### TASK DETAILS
Transcribe the entries, keeping every character the same.
=== Begin Enclosure ===
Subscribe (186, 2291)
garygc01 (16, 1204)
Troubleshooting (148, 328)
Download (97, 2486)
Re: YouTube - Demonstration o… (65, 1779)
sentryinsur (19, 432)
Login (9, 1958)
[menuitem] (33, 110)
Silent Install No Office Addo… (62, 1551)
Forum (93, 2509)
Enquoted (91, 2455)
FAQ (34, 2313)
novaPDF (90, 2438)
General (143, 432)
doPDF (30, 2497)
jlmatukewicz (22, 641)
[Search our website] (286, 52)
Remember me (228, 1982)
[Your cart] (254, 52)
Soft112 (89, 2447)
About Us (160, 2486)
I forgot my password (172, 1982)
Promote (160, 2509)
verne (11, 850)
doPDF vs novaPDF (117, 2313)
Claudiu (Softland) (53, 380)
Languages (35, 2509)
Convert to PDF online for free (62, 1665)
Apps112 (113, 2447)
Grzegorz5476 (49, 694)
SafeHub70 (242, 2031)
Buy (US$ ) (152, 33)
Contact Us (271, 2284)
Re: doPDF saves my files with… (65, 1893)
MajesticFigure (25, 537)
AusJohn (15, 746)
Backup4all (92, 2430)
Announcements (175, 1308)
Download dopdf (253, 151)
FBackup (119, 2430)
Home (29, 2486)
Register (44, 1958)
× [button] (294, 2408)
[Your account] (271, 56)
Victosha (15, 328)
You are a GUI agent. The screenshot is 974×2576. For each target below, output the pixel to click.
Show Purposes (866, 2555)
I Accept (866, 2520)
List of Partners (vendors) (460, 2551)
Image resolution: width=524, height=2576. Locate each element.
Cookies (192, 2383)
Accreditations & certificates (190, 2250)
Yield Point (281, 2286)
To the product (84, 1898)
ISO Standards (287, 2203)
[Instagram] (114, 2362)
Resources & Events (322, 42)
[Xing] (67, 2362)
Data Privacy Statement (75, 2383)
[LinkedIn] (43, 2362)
=== End Enclosure ===
### TASK SOLUTION
Subscribe (186, 2291)
garygc01 (16, 1204)
Troubleshooting (148, 328)
Download (97, 2486)
Re: YouTube - Demonstration o… (65, 1779)
sentryinsur (19, 432)
Login (9, 1958)
[menuitem] (33, 110)
Silent Install No Office Addo… (62, 1551)
Forum (93, 2509)
Enquoted (91, 2455)
FAQ (34, 2313)
novaPDF (90, 2438)
General (143, 432)
doPDF (30, 2497)
jlmatukewicz (22, 641)
[Search our website] (286, 52)
Remember me (228, 1982)
[Your cart] (254, 52)
Soft112 (89, 2447)
About Us (160, 2486)
I forgot my password (172, 1982)
Promote (160, 2509)
verne (11, 850)
doPDF vs novaPDF (117, 2313)
Claudiu (Softland) (53, 380)
Languages (35, 2509)
Convert to PDF online for free (62, 1665)
Apps112 (113, 2447)
Grzegorz5476 (49, 694)
SafeHub70 (242, 2031)
Buy (US$ ) (152, 33)
Contact Us (271, 2284)
Re: doPDF saves my files with… (65, 1893)
MajesticFigure (25, 537)
AusJohn (15, 746)
Backup4all (92, 2430)
Announcements (175, 1308)
Download dopdf (253, 151)
FBackup (119, 2430)
Home (29, 2486)
Register (44, 1958)
× [button] (294, 2408)
[Your account] (271, 56)
Victosha (15, 328)
You are a GUI agent. The screenshot is 974×2576. For each target below, output the pixel to click.
Show Purposes (866, 2555)
I Accept (866, 2520)
List of Partners (vendors) (460, 2551)
Image resolution: width=524, height=2576. Locate each element.
Cookies (192, 2383)
Accreditations & certificates (190, 2250)
Yield Point (281, 2286)
To the product (84, 1898)
ISO Standards (287, 2203)
[Instagram] (114, 2362)
Resources & Events (322, 42)
[Xing] (67, 2362)
Data Privacy Statement (75, 2383)
[LinkedIn] (43, 2362)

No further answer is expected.